In Steven’s case, as a result of his career counselling, he could see through his stories the importance to him of working with people and assisting others, and subsequently he made a decision to re-engage in studies to pursue his new goal of community development work after his sporting career. Thus, Steven had assumed a role as an active agent in the construction of a future story and a new identity for himself. Further questions by the career counsellor could elicit the actual steps Steven would take in planning for and enacting his new identity.

Conclusion

In concluding, story crafting reminds us of the story of Alice in Wonderland in which Alice had the experience of changing her physical shape several times. In trying to understand this process, Alice became “curiouser and curiouser” about what was happening to her. Similarly, curiosity becomes a primary quality of career counsellors and clients in a story telling approach. Curiosity may stimulate story crafting questions and, in turn, client responses may further stimulate curiosity. Thus, client stories move to deeper levels in response to story crafting questions.

In facilitating a story telling approach through story crafting questions, career counsellors would need to value clients as active agents in the telling of stories. Story crafting questions ultimately place more emphasis on process and meaning than on content. This is made possible if the counsellor listens deeply for clues to elicit other stories, uses both the language of the client and collaborative language to provide links between stories, and facilitates a process rather than acts as an expert. Story crafting is an ongoing process in which career counsellors maintain recursive curiosity and recursive deep listening throughout the counselling process.

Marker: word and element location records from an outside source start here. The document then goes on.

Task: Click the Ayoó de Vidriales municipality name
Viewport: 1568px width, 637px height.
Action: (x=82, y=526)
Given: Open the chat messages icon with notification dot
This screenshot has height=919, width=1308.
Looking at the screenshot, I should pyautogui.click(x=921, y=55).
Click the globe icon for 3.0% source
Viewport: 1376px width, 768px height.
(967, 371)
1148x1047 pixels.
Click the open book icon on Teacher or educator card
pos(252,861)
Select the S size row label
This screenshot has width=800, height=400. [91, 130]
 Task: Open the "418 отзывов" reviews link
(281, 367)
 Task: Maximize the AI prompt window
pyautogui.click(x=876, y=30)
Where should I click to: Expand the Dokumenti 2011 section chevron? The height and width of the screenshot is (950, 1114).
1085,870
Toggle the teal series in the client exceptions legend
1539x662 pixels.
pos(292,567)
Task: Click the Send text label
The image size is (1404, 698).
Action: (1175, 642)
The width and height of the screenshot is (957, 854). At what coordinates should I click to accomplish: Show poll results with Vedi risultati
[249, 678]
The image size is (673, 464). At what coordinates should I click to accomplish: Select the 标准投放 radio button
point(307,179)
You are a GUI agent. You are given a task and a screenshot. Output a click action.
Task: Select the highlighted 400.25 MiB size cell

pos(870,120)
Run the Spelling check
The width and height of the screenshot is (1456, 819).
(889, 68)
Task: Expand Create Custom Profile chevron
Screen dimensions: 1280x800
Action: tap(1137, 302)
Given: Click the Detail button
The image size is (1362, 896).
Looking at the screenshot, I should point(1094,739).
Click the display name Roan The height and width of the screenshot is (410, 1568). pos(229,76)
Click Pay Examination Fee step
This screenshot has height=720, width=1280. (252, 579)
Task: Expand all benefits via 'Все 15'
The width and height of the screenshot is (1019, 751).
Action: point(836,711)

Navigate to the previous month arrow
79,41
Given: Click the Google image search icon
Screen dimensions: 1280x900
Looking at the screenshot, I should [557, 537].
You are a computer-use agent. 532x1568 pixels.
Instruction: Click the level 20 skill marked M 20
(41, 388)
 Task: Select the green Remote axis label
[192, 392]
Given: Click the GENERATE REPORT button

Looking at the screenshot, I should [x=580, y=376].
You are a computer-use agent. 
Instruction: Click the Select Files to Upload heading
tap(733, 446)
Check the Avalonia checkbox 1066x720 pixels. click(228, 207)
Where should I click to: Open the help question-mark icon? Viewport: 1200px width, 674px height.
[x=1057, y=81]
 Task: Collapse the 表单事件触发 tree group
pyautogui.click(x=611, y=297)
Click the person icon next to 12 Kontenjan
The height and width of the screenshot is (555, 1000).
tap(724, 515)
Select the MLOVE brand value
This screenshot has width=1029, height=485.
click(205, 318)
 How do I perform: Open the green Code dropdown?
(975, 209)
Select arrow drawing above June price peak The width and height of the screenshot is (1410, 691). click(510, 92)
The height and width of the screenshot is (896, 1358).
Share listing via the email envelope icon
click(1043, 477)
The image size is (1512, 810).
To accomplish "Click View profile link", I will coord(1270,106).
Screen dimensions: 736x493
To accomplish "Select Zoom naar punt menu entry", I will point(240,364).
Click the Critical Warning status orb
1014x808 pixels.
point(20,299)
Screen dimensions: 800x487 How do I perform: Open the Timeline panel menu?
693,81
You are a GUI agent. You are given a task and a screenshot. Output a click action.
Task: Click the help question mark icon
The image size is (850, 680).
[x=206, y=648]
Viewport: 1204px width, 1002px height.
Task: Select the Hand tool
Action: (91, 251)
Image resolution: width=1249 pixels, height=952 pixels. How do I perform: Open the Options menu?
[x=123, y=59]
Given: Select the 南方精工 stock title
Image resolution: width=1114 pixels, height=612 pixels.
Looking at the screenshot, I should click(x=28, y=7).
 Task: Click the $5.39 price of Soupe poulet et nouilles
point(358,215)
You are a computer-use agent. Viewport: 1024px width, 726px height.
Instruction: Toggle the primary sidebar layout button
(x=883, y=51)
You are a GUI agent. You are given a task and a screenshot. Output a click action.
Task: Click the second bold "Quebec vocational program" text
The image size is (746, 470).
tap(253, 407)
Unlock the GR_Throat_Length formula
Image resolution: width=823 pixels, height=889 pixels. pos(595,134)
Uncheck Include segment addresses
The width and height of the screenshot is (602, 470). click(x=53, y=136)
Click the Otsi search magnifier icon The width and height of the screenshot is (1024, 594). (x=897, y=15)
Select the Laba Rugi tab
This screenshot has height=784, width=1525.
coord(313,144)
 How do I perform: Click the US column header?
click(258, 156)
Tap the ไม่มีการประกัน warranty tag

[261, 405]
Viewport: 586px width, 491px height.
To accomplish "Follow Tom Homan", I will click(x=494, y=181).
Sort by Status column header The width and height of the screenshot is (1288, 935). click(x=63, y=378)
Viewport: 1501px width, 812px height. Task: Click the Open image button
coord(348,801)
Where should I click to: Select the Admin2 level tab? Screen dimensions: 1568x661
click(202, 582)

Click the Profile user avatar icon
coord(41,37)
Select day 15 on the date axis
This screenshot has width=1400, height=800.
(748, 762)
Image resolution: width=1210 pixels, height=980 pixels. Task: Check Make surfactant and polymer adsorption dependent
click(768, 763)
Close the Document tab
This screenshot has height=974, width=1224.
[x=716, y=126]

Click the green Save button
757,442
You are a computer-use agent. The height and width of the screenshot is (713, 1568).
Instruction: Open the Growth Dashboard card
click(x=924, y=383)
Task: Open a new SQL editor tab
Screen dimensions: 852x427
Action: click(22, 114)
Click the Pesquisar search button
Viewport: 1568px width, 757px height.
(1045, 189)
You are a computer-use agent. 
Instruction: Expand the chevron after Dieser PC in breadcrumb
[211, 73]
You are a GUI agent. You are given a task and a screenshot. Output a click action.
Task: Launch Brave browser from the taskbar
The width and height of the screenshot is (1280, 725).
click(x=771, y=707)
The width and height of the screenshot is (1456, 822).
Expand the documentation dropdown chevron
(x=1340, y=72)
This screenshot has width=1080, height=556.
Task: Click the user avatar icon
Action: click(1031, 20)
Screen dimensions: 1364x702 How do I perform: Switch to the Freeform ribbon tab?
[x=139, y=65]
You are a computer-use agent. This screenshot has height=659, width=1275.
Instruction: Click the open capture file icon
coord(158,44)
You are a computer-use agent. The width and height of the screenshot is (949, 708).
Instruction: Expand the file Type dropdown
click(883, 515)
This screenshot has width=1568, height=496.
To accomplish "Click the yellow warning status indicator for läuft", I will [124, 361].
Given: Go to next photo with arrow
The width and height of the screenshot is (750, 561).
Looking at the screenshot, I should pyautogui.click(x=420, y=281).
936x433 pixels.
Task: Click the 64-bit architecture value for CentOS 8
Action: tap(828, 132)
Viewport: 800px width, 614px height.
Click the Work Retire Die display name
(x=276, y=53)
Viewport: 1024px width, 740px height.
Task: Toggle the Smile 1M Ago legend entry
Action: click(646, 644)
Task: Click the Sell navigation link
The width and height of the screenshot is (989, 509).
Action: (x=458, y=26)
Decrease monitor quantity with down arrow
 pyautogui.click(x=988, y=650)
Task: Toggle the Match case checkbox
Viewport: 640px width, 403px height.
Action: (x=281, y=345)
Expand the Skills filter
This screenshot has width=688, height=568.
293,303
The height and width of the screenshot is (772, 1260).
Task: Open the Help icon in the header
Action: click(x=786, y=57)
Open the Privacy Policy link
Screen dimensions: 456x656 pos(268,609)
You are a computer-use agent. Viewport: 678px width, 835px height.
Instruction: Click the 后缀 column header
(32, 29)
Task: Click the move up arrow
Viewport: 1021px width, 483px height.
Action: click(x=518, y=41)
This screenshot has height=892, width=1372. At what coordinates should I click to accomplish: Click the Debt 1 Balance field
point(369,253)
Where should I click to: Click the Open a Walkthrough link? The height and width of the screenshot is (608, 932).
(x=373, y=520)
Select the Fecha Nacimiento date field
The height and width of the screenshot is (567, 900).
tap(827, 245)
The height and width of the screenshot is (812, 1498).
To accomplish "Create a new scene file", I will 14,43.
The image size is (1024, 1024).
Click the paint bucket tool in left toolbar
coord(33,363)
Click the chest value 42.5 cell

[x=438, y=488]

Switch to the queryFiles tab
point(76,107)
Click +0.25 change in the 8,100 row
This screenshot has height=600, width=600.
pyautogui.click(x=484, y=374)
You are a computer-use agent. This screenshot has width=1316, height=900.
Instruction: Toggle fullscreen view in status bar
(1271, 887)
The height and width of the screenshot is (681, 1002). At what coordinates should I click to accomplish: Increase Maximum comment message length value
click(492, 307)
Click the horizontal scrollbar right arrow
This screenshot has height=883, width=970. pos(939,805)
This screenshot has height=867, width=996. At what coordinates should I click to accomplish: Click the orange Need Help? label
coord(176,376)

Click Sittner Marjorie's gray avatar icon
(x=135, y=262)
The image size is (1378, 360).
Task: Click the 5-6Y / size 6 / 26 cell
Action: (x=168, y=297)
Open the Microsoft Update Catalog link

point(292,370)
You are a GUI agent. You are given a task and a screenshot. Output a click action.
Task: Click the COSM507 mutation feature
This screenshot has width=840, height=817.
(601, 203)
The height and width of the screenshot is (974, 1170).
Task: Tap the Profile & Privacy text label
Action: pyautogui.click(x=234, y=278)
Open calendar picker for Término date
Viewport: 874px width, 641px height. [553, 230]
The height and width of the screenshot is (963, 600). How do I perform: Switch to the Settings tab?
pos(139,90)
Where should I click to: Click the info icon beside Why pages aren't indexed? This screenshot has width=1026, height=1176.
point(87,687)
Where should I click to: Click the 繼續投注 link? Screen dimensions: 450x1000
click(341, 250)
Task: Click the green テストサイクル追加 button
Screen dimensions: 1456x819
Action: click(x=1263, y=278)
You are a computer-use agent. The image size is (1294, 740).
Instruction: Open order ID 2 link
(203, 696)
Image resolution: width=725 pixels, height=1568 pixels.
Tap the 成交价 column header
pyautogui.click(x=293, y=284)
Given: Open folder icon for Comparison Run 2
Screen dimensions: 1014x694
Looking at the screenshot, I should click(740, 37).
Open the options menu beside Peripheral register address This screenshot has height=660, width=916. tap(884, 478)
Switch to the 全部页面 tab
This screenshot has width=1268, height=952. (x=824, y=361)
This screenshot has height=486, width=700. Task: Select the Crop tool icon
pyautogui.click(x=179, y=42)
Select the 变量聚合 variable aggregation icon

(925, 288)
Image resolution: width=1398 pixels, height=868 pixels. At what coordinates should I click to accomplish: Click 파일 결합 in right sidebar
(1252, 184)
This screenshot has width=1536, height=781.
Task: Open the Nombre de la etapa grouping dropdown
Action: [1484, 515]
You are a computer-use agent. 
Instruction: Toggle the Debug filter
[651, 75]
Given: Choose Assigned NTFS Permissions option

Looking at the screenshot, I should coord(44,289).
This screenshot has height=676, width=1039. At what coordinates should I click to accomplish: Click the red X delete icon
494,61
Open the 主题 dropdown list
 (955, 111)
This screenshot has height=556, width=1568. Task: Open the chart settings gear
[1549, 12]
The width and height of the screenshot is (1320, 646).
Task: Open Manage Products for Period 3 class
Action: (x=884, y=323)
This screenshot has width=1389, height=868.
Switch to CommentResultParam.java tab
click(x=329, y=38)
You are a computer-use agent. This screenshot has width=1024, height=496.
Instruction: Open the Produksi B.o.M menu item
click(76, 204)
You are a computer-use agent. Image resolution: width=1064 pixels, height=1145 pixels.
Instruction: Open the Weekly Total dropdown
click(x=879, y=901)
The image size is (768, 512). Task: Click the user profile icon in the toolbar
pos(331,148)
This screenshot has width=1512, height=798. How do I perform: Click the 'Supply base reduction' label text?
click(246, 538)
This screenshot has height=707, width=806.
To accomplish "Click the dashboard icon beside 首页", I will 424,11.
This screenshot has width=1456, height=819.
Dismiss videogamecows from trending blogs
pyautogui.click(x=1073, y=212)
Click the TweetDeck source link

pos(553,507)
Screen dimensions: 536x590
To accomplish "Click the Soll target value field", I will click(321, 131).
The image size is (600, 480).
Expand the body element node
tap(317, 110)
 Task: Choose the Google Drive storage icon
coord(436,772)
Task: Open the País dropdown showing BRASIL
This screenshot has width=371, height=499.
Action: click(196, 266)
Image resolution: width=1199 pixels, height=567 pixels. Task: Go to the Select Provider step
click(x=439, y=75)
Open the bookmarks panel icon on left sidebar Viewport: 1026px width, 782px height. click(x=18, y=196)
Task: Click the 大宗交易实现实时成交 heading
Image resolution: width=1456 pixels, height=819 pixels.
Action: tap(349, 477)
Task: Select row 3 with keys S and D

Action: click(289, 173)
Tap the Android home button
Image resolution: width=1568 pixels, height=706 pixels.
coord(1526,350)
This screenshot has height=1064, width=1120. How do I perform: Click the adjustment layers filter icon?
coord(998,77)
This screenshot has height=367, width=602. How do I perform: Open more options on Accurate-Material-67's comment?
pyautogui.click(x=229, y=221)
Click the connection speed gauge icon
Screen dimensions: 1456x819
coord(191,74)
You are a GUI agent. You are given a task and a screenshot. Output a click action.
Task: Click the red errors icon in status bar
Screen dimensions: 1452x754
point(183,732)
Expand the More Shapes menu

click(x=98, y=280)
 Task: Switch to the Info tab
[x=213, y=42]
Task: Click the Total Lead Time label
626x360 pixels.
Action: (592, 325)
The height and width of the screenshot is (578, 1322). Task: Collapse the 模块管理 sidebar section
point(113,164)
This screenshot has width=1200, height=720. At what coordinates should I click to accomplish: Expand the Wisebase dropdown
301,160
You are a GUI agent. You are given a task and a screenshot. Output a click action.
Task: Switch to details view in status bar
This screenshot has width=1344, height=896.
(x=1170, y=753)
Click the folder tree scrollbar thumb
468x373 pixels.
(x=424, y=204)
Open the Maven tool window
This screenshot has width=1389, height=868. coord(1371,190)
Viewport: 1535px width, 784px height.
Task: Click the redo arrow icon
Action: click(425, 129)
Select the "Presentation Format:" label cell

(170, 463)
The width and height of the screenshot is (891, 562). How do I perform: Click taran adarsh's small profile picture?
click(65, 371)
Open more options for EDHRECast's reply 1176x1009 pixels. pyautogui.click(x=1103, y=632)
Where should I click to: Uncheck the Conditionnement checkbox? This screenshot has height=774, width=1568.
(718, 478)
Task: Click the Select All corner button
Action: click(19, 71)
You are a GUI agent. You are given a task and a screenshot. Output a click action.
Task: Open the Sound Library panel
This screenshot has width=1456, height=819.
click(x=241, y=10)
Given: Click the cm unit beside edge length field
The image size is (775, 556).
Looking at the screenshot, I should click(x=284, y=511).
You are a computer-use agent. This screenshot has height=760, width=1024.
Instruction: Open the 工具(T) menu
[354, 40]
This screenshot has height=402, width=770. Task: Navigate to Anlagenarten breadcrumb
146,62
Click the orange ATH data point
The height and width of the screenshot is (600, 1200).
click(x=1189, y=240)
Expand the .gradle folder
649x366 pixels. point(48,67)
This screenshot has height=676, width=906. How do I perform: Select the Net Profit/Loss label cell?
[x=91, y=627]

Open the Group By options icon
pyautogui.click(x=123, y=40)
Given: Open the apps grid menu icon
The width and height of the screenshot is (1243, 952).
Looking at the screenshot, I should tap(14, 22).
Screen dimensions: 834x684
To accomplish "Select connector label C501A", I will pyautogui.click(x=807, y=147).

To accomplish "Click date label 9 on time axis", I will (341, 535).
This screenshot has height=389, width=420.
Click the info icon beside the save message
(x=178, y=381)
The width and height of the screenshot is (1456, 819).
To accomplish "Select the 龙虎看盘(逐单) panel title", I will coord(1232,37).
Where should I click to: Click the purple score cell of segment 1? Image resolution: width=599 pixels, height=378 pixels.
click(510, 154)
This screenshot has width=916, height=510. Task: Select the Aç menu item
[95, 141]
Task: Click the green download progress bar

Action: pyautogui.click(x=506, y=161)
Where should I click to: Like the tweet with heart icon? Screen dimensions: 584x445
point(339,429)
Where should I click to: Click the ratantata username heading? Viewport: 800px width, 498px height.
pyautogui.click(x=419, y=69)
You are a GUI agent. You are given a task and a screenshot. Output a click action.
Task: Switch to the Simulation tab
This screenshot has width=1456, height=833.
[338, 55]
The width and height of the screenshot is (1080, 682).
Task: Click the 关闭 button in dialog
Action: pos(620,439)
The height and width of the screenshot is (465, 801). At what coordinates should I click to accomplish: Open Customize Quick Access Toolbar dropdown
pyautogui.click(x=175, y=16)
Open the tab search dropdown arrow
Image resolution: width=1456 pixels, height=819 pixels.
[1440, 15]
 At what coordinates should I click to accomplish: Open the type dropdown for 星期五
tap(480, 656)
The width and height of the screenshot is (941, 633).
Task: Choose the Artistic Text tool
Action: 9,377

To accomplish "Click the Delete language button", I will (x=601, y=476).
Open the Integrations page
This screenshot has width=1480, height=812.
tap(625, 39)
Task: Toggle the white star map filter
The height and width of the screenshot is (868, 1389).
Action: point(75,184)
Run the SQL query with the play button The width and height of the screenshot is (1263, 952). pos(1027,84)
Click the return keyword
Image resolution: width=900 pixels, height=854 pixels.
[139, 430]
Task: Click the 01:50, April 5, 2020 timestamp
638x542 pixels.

All of this occurs within a respectful counselling relationship that creates a reflective space for clients to move to deeper level stories that they tell. Savickas (2011) suggested that all approaches to narrative career counselling offer a general model for career counselling that includes three elements: “(a) construct career through small stories; (b) deconstruct and reconstruct the small stories into a large story; and (c) co-construct the next episode in the story” (p. 6). Such elements are evident in the three levels of story crafting we have described in the present article. Importantly, we also offered examples of how career counsellors may collaborate with clients to move to deeper level stories by means of story crafting questions in order to construct sustainable and achievable future stories.